From the data storytelling article below, list every visual type it suggests trying in place of plain bar charts.

_Selected extract_
_ _ _ _
Communicating Complex Information with Clarity and Care
By LaShonda C. Henderson
“Those who tell the stories rule the world.” — Hopi proverb

Before we had databases, we had drumbeats.
Before charts, there were chants.
Before fancy presentations, there were parables passed down under moonlight, encoded in rhythm and tone.
Storytelling has always been our most powerful technology. It predates the spreadsheet and it still outperforms it when the goal is connection, clarity, and change.
What Is Data Storytelling, Really?
Data storytelling is the craft of weaving narrative and numbers into something both informative and impactful. It is not just adding a chart to a report. It’s:
- Understanding your audience and what they care about
- Simplifying complex ideas without dumbing them down
- Pairing visuals with words so meaning can be seen and felt
- Honoring context and inviting others to see what the data means, not just what it shows
3 Core Principles of Powerful Data Storytelling
1. Honor the Why
Before showing any data, ask: Why does this matter to the audience?
Data without relevance is noise. Find the soul of the story—equity, impact, cost, or care—and lead with that.
✨ Resource: Use a “Data Purpose Statement” template. One sentence that says: “This data matters because…”
2. Use Visuals That Reflect Meaning, Not Just Metrics
Bar charts are fine, but are they felt? Try:
- Icon arrays to show impact on real people
- Before-and-after visuals to show change over time
- Geospatial storytelling for regional or environmental insights
- Color-coded narratives (using consistent, accessible color schemes) to guide the eye
✨ Resource: Access free tools like Flourish, Datawrapper, or RAWGraphs for ethical, open data visualization.
_ _ _ _
_Source data_
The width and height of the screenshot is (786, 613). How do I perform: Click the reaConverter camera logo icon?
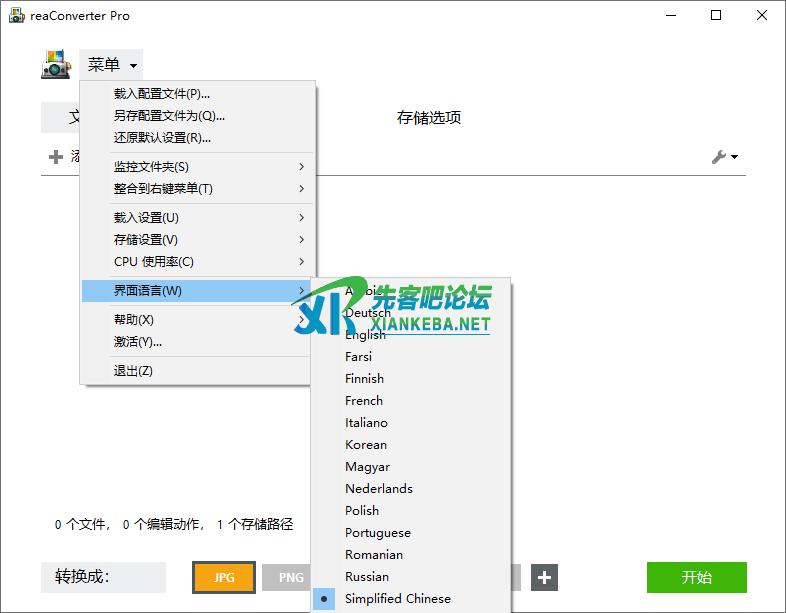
_ _ _ _
_Written solution_
- Icon arrays to show impact on real people
- Before-and-after visuals to show change over time
- Geospatial storytelling for regional or environmental insights
- Color-coded narratives (using consistent, accessible color schemes) to guide the eye